Transfer the blanched ingredients over to a pot of cool water. Rinse under running water for a minute to remove any gunk.

Transfer the blanched ingredients to the master stock. Simmer, covered, for 30-45 minutes over a low flame. Until cooked to your liking.

Move over to a serving plate. Eat!

Get the master stock up to a boil again, then strain and transfer over to a clean, dry, heat resistant container. Tightly cover, let it cool down to room temperature, than toss in the fridge.

Either boil or make something in your master stock (starting from step #4 above) at least once a week. If you find you’re not using it at least weekly, move over to the freezer to keep.

Over time, you’ll notice that some of your master stock ends up boiling away. At first, you can just supplement with a bit of water. If you find it starting to get a bit weak, whip up another batch and combine the two.

Note on portions:

Hope the discrepancy between the video and this recipe isn't overly confusing. Here's the deal - originally, we filmed making things based off of half of this recipe, but wanted to show adding and old batch of master stock to a new one. So the final amount of 'stuff' we used was double the video's narration - the same as this recipe here.

As we were writing the narration though, we kind of felt it'd be a bit odd and confusing to show old master stock being poured in out of nowhere, so we cut it out.

Basically what I'm saying is, trust the quantities listed in this recipe.

Note on Char Siu sauce:

So as we discussed in our post here a couple years back, master stock is the old school base for Char Siu sauce (nowadays many restaurants use bottled Char Siu sauce as a base). In that post, we put out a simply master stock that could be used to make Char Siu sauce, but honestly… this recipe’s vastly superior to that one (the difference two years make!).

The question is, then, could this version be used to make Char Siu sauce? Yes. In fact, I think it’d probably be better. That said, we haven’t tested it so I can’t be 100% sure whether the ratios would be on point or not. In case you don’t feel like clicking through, Char Siu sauce as per that recipe:

¾ cup master stock

3 tbsp mianchi (red miso)

3 tbsp maltose

1 tbsp of the liquor from red fermented tofu

½ tsp ground red yeast rice or ½ tbsp Hungarian sweet paprika (our suggested sub, a drop of red food coloring or a touch of Korean chili powder would likely also work)

½ tsp sand ginger powder

Then from there our marinade for the pork was 3 parts Char Siu sauce to 1 part soy sauce, then the rub was 1 part Char Siu sauce to 1 part honey.

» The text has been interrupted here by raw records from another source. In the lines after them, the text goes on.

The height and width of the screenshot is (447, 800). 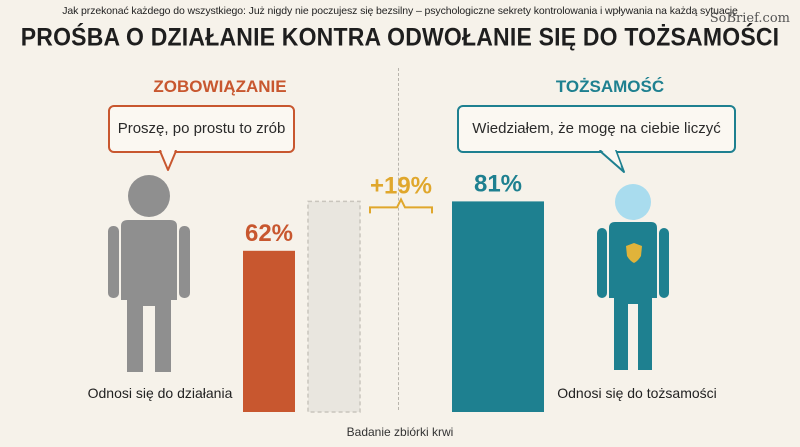 I want to click on watermark: SoBrief.com, so click(x=750, y=18). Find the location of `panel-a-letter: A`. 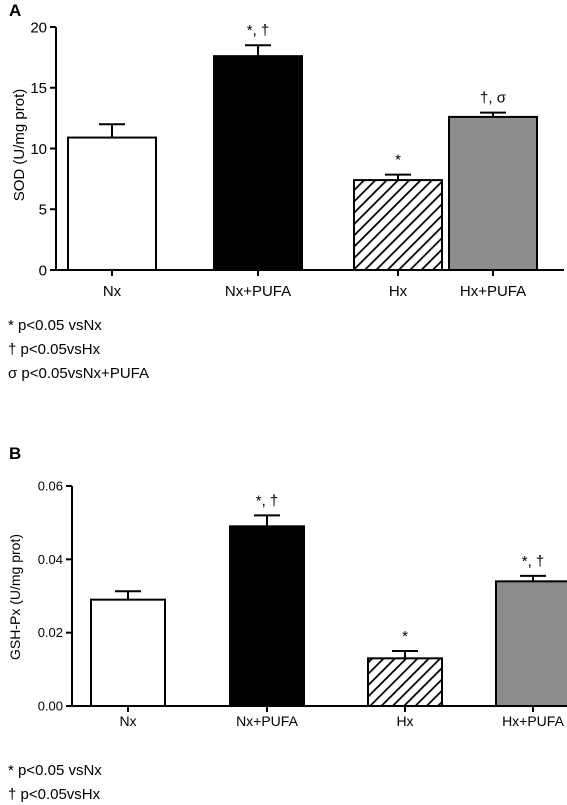

panel-a-letter: A is located at coordinates (15, 10).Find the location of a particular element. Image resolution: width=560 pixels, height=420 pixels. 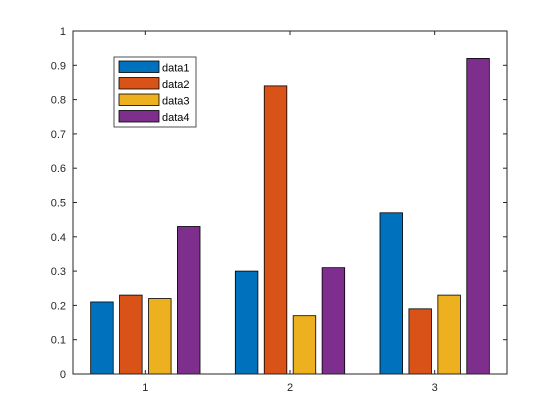

x-tick-label: 1 is located at coordinates (145, 388).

So a couple notes here. First, for this master stock we use way more sugar than in the linked post. I’m a big worried about sweetness. So if using this recipe, I would start with 1 tbsp Maltose and slowly work up to the original three tbsp.

Second, after taking some time to reflect on it, I believe that the addition of the extra sand ginger powder – while tasty – might not be needed. For that recipe, I was using bottled LKK Char Siu sauce as a guidepost, which’s very sand ginger forward. I’d still probably add some because I like it, but after delving into some more sources I think I likely overstated its importance in that post.

Lastly, I have to be honest with you. While I’m still proud of the work we did on that sauce in that post (and it did start us off on the whole ‘obsessive’ path), there’s something with that Char Siu that’s always bothered me. The inside of the pork was too ‘white’ (Char Siu is usually darker), and texturally it just wasn’t dry enough. I’m thinking that using dark soy in the marinade instead of light would help the former, and for the latter I’d really like to revisit the grill method – I think it should probably be roasted at a higher temperature.